In this area there is a store called "Restore". It accepts donated construction items and resells them so they can be used again (doors, window, light fixtures, etc.) They are affiliated with Habitat for Humanity. They like to get sawdust. They mix it with old paint so they can properly dispose of the old paint. A good cause.


----------



## Elizabeth (Oct 17, 2009)

Thanks Rich, that's great to know. There's a ReStore in my area too.


----------



## sarahss (Feb 23, 2011)

you could use polyester resin. pen makers use it all the time-one guy even makes blanks out of PR and the skeletons inside the leaves of prickly pear cactus.


----------



## LisaC (Oct 10, 2009)

If you keep the wood species dust somewhat separated, you could find a natural dyer who might like to purchase the wood dust from you. The sawdust is valuable!


----------



## Raymond (Mar 12, 2008)

I tried burning it in my pellet stove. Made a awful mess. I now till it into the garden.


----------



## IkeandBerry (Jun 18, 2009)

If you know anyone who has chickens or small animals they might be interested in using it for bedding.


----------



## cabmaker (Sep 16, 2010)

I take alot of chips,( planer, shaper,etc.) to a local pet store. She has not had to buy any for several years. I still have to dump most of it though as it may contain too much fine stuff or unwanted species. Good luck with your plight.


----------



## SnowyRiver (Nov 14, 2008)

I use some of mine for fire starters for the fireplace…mix it with old melted candles and pour it into egg cartons. After it hardens you just break off one of the compartments and light it with a match….works great.
The rest of mine goes in the garden. I would think if pet stores take the sawdust, maybe the humane society or pet shelters might use it.


----------



## Sawdust2 (Mar 18, 2007)

US Composites makes Silmar41 which is one of the resins pen makers use to make blanks.
You can also use Alumilite.
Just google the terms to find out where to get the stuff.
I've used both for making pen blanks. Silmar41 is easier than Alumilite to use but has a pretty pervasive oder.
In either case it would probably make better material if you used pressure to set it.

It could be fun.

Lee


----------



## saw4fun (Apr 4, 2009)

http://www.pelletmasters.com/products/ I've seen these in a much larger scale but couldn't seem to find the website.


----------



## quartrsawn (Aug 8, 2009)

I read somewhere certain sawdusts are harmful to animals ,walnut I think is one of them.


----------



## boardmaker (Mar 8, 2011)

Another vote for the garden.


----------



## 280305 (Sep 28, 2008)

You might want to be careful of using black walnut dust/chips in the garden. There is much information available, and it is not all in agreement. Here is a place to start.


----------



## ken_c (Sep 28, 2009)

compost it in my woods - always hate doing that - would really like to sell it but I know of no buyers in my area.
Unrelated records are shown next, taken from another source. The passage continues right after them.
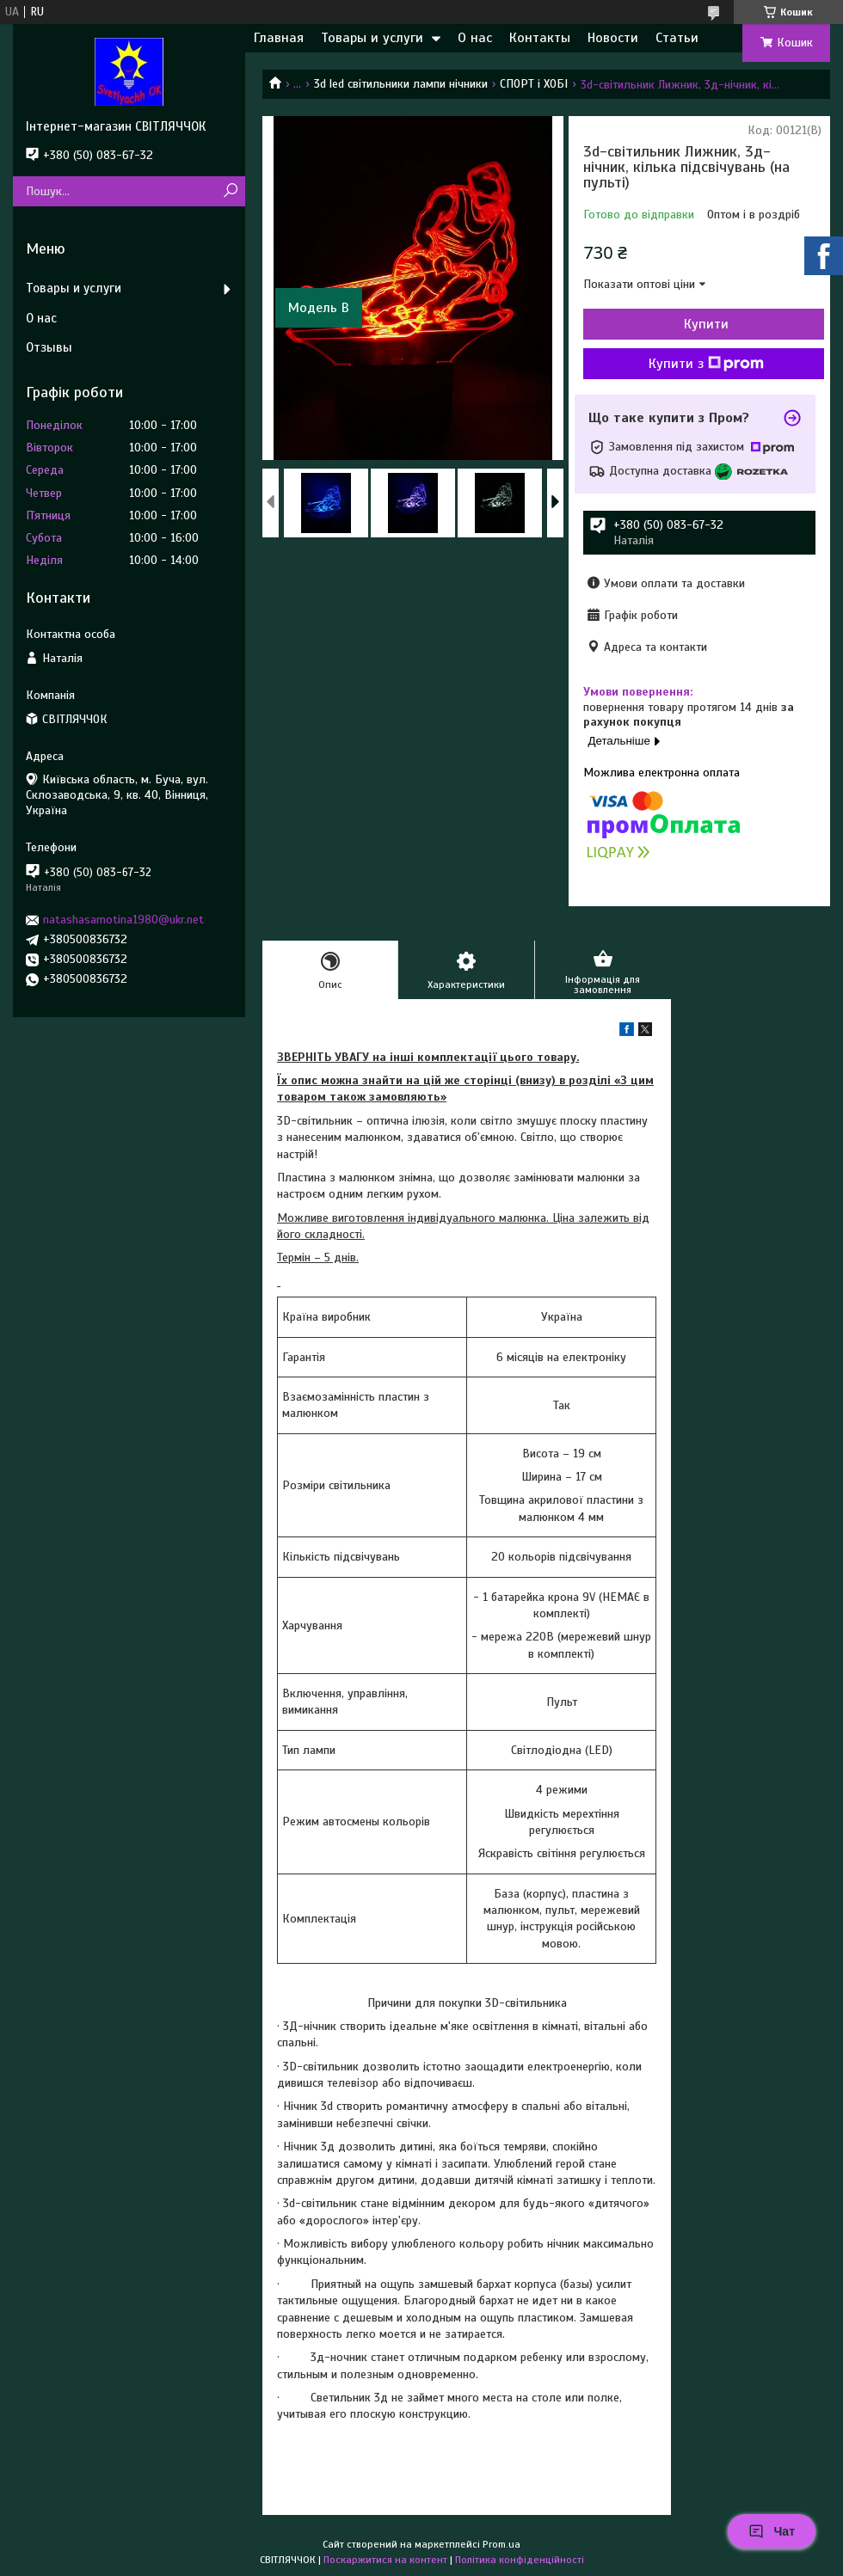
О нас (475, 37)
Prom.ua (501, 2544)
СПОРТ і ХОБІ (534, 84)
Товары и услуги (372, 37)
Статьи (676, 37)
I just composted another 110 gallons of it :-(


----------



## Greedo (Apr 18, 2010)

a few people come to pick up some sawdust and chips for their chickens or rabbits, but i also keep a bag filled with only sawdust from the tablesaw. we use it to contain oil leaks and spills on the concrete from our farming equipment.
mechanic shops or garages may be interested in that aswell.

other than that we have been thinking about buying a "briket" press that makes logs from sawdust for burning in the stove, but the cost is between €14000 and 20000 for a small unit!


----------



## barefootguy (Mar 9, 2011)

I prefer to compost any excess sawdust since adding it into the soil in gardens is known to rob the soil of Nitrogen as it breaks down.

I also use sawdust for filtering my Home Made Biodiesel. I make Biodiesel at home (for $1.00, which is great right now) and it when making biodiesel you have to clean the impurities out of it after making it. Turns out that sawdust does a great job of this, although hardwood sawdust is best. Then it can be composted when spent, or burned in wood stoves for great heat output.

We've had friends make us the starter cubes before when we had a wood stove, but they used muffin tins for a larger size. Worked great but now we have a pellet stove so that doesn't work anymore.

Using some to stir into old paint that's almost gone is a good idea, and required around here if you want to dispose of it properly (or for larger amounts they take it and make cheap paint from all the colors).

If you need to give it away, I would suggest running free ads in local papers, craigslist or a yahoo 'Freecycle' group offering to give away any you can't use, and it will go to good uses.


----------



## DylanC (Jan 29, 2011)

I think in order to get a workable piece of material (i.e. one that could be turned, sawed, sanded, etc.) you would need to apply pressure like others here have said. The hardest part of that would be the mold. You'd need something that you could easily clamp or put in a vice to apply pressure, and that could also be disassembled into a couple of pieces so you could get the material back out. Not an impossible task, but it would take a bit of work, I bet.


----------